REQUIREMENT A:
Answer these questions using the passage on changing unwanted behavior:
(i) What is Khana Lacewell's profession, according to the passage?
(ii) Who does the passage suggest working out with if you're more motivated by spending time with others?
(iii) Which website does the passage mention as a place to avoid spending hours on when curbing compulsive shopping?
REQUIREMENT B: Please print the part of the passage on changing unwanted behavior that runs from "Now that you" up to and including "yoga or cooking).".

EXTRACT PROVIDED:
=== Begin Enclosure ===

Khana Lacewell, therapist from My Mom is Obsessed, talks about the path to changing your unwanted behavior.
5: Know Yourself
Explore the possible origins of your unwanted behavior, as well as your motivations for change, through keeping a journal, mindful awareness or with a therapist or counselor. Be realistic about who you are and how you operate.
We cannot change every little thing about ourselves, so a little self-awareness can save us a lot of stress and frustration. Pick your battles, and know what motivates you - and what doesn’t. Don’t do a 30-day fast if you’re someone who wilts like warm lettuce and becomes homicidal if you don’t eat every three hours. Work out with a friend if you’re more motivated by spending time with others than going to the gym alone. Feeling competent reinforces healthy new behaviors, so do what works for you. Work with, rather than against, your strengths, abilities and natural disposition.
Now that you know yourself a little better, learn to anticipate your triggers - and avoid them! The easier you can make it for yourself to succeed, the easier it will be to create new behavioral pathways in the brain. Be prepared for obstacles and challenges. Avoid places and people that may sabotage or tempt you.
If you’re trying to curb compulsive shopping, don’t go to the mall or look through magazines or spend hours on eBay. Don’t hang out with the friend who always wants to go shopping. Instead, suggest a different activity for the two of you to do, such as going to the movies, grabbing some coffee or taking a class together (like yoga or cooking).

=== End Enclosure ===

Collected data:

=== Begin Enclosure ===

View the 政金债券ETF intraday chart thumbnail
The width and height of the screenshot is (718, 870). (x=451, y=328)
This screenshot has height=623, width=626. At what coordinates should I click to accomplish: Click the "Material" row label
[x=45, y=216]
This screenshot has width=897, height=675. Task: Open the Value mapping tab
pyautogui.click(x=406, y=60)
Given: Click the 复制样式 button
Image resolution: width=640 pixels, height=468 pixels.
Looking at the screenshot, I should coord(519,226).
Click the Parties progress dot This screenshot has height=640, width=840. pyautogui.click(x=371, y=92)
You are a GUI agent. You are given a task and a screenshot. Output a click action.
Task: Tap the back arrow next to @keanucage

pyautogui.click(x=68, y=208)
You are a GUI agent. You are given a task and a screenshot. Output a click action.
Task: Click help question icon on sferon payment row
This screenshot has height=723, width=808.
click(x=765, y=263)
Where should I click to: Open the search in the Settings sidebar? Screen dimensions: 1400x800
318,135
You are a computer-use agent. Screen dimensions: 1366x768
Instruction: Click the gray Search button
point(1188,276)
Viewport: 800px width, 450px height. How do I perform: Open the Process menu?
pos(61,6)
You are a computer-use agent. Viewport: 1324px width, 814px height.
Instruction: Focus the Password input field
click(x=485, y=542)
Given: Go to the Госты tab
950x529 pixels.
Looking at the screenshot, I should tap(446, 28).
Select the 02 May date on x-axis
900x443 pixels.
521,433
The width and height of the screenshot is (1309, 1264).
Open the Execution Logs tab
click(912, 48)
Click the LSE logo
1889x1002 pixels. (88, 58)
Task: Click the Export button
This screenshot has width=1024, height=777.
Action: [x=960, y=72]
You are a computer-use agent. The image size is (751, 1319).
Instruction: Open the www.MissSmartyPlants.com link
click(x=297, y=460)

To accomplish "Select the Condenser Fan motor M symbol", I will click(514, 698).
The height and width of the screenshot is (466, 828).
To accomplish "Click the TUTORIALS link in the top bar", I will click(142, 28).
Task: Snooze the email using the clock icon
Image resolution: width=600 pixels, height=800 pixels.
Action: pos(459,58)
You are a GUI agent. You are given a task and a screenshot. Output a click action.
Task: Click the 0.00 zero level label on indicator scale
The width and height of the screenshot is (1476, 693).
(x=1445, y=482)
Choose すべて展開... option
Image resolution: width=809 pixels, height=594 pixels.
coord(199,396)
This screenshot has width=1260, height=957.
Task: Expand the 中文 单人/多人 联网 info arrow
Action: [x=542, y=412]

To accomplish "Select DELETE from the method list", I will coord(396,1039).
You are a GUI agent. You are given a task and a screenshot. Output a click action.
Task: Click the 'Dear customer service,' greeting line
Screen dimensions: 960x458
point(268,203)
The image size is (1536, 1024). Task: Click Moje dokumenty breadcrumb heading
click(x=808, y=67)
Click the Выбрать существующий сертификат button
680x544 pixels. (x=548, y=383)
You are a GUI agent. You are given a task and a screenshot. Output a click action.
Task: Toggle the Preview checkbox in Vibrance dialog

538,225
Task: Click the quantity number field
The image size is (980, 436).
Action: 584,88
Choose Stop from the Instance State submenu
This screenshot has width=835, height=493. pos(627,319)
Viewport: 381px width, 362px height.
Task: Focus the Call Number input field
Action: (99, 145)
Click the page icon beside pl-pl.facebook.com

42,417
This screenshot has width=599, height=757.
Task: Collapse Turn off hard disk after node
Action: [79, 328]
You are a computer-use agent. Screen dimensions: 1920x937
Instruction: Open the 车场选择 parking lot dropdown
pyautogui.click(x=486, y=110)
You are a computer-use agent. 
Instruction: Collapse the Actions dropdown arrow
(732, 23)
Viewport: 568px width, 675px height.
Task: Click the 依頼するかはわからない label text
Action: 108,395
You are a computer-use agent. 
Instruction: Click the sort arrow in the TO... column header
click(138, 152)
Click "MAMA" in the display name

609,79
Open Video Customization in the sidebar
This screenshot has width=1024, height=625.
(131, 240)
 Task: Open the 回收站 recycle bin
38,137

=== End Enclosure ===

ANSWER SPACE A:
(i) Therapist
(ii) A friend
(iii) eBay

ANSWER SPACE B:
Now that you know yourself a little better, learn to anticipate your triggers - and avoid them! The easier you can make it for yourself to succeed, the easier it will be to create new behavioral pathways in the brain. Be prepared for obstacles and challenges. Avoid places and people that may sabotage or tempt you.
If you’re trying to curb compulsive shopping, don’t go to the mall or look through magazines or spend hours on eBay. Don’t hang out with the friend who always wants to go shopping. Instead, suggest a different activity for the two of you to do, such as going to the movies, grabbing some coffee or taking a class together (like yoga or cooking).